_Page text_
┄┄┄┄┄┄

Figure 1.

Interferon-stimulated gene (ISG) expression and antiviral activity in response to IFN-λ treatment in WT and IFNLR1-overexpressing LKR10 cells. (A,B) Amounts of Oasl2 (A) and Usp18 (B) per 10⁶ β-actin cDNA copies detected in wild-type (WT) and IFNLR1-KO LKR10 cells 24 h after treatment with mouse IFN-αA, IFN-λ3, or control medium (mock). (C) Infection efficiency in WT and IFNLR1-KO LKR10 cells measured by flow cytometry 24 h post-infection with 0.5 PFU/cell of TM967. Cells were pretreated with mouse IFN-αA, IFN-λ3, or mock for 7 h prior to infection. (D–F) Infection efficiency in WT and IFNLR1-overexpressing (IFNLR1+) LKR10 cells measured by flow cytometry 8 h post-infection with 0.25 PFU/cell vesicular stomatitis virus (VSV)–GFP (D); or 24 h post-infection with 2.5 PFU/cell KJ7 (E) or 1 PFU/cell murid herpesvirus-4 (MuHV-4)–GFP (F). Cells were pretreated with mouse IFN-αA, IFN-λ2 or control medium for 7 h prior to infection. (A–F) 100 U/mL IFN-αA, 700 pg/mL IFN-λ3, and 1 ng/mL IFN-λ2 were used for treatment. *** p < 0.001. ns: non-significant in one-way ANOVA (Dunnett’s test) comparing each group to the mock-treated group.

┄┄┄┄┄┄

_What you need to do_
Please state the concentration of IFN-λ3 used for treatment according to the figure legend. The records that follow have no connection to the figure legend.

┄┄┄┄┄┄

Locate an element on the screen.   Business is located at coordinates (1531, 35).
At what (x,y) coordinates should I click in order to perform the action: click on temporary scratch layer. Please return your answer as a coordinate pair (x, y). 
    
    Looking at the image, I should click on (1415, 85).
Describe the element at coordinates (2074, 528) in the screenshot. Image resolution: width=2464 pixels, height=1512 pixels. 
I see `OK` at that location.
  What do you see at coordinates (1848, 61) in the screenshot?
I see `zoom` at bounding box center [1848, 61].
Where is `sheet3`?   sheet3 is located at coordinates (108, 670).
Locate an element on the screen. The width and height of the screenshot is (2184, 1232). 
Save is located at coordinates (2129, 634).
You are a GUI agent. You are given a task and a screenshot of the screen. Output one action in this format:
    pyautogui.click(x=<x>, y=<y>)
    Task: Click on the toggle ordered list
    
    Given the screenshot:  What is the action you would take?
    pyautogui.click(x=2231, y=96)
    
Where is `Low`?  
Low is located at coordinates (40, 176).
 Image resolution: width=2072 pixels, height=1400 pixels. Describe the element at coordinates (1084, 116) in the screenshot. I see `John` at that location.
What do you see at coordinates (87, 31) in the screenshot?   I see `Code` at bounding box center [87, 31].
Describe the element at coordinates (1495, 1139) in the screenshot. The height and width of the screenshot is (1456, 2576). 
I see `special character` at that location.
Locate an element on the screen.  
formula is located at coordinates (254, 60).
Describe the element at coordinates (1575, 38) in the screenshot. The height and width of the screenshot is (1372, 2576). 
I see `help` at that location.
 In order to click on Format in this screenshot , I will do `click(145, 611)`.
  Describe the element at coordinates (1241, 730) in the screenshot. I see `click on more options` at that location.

┄┄┄┄┄┄

_Task result_
700 pg/mL